Problem description —
Please write out every entry below, word for word.

----- Exercise data

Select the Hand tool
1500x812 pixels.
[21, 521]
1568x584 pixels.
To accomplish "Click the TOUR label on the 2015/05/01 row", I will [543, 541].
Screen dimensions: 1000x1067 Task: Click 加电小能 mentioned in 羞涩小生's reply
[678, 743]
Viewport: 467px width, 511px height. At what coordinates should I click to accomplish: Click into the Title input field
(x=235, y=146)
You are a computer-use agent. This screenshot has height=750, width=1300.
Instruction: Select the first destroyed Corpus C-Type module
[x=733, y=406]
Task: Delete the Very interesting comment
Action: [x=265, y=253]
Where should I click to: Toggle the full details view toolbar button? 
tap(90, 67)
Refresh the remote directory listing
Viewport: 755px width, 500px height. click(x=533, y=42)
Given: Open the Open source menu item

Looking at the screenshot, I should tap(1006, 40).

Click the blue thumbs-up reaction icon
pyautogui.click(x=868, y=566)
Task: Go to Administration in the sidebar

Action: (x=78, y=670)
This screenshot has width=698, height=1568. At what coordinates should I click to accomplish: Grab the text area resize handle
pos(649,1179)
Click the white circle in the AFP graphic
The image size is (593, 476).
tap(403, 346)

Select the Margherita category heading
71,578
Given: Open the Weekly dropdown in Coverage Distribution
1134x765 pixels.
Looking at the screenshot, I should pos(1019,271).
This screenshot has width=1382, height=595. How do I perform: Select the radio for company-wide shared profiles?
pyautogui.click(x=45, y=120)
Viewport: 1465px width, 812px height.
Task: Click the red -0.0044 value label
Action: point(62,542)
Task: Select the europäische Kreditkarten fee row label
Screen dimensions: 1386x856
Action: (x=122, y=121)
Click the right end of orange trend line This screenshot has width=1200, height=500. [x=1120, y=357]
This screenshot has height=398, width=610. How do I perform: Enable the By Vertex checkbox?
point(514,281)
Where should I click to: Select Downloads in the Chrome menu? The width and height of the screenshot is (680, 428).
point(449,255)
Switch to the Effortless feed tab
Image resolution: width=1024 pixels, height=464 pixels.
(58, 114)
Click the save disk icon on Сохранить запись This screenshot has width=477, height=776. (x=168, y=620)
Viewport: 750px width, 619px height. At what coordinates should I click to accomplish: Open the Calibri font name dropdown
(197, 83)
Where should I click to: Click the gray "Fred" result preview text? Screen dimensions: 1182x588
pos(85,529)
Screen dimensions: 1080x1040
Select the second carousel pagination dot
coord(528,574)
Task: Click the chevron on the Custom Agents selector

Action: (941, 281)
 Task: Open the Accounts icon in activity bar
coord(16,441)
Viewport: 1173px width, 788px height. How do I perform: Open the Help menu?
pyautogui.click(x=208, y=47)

----------

Task answer —
Select the Hand tool
1500x812 pixels.
[21, 521]
1568x584 pixels.
To accomplish "Click the TOUR label on the 2015/05/01 row", I will [543, 541].
Screen dimensions: 1000x1067 Task: Click 加电小能 mentioned in 羞涩小生's reply
[678, 743]
Viewport: 467px width, 511px height. At what coordinates should I click to accomplish: Click into the Title input field
(x=235, y=146)
You are a computer-use agent. This screenshot has height=750, width=1300.
Instruction: Select the first destroyed Corpus C-Type module
[x=733, y=406]
Task: Delete the Very interesting comment
Action: [x=265, y=253]
Where should I click to: Toggle the full details view toolbar button? 
tap(90, 67)
Refresh the remote directory listing
Viewport: 755px width, 500px height. click(x=533, y=42)
Given: Open the Open source menu item

Looking at the screenshot, I should tap(1006, 40).

Click the blue thumbs-up reaction icon
pyautogui.click(x=868, y=566)
Task: Go to Administration in the sidebar

Action: (x=78, y=670)
This screenshot has width=698, height=1568. At what coordinates should I click to accomplish: Grab the text area resize handle
pos(649,1179)
Click the white circle in the AFP graphic
The image size is (593, 476).
tap(403, 346)

Select the Margherita category heading
71,578
Given: Open the Weekly dropdown in Coverage Distribution
1134x765 pixels.
Looking at the screenshot, I should pos(1019,271).
This screenshot has width=1382, height=595. How do I perform: Select the radio for company-wide shared profiles?
pyautogui.click(x=45, y=120)
Viewport: 1465px width, 812px height.
Task: Click the red -0.0044 value label
Action: point(62,542)
Task: Select the europäische Kreditkarten fee row label
Screen dimensions: 1386x856
Action: (x=122, y=121)
Click the right end of orange trend line This screenshot has width=1200, height=500. [x=1120, y=357]
This screenshot has height=398, width=610. How do I perform: Enable the By Vertex checkbox?
point(514,281)
Where should I click to: Select Downloads in the Chrome menu? The width and height of the screenshot is (680, 428).
point(449,255)
Switch to the Effortless feed tab
Image resolution: width=1024 pixels, height=464 pixels.
(58, 114)
Click the save disk icon on Сохранить запись This screenshot has width=477, height=776. (x=168, y=620)
Viewport: 750px width, 619px height. At what coordinates should I click to accomplish: Open the Calibri font name dropdown
(197, 83)
Where should I click to: Click the gray "Fred" result preview text? Screen dimensions: 1182x588
pos(85,529)
Screen dimensions: 1080x1040
Select the second carousel pagination dot
coord(528,574)
Task: Click the chevron on the Custom Agents selector

Action: (941, 281)
 Task: Open the Accounts icon in activity bar
coord(16,441)
Viewport: 1173px width, 788px height. How do I perform: Open the Help menu?
pyautogui.click(x=208, y=47)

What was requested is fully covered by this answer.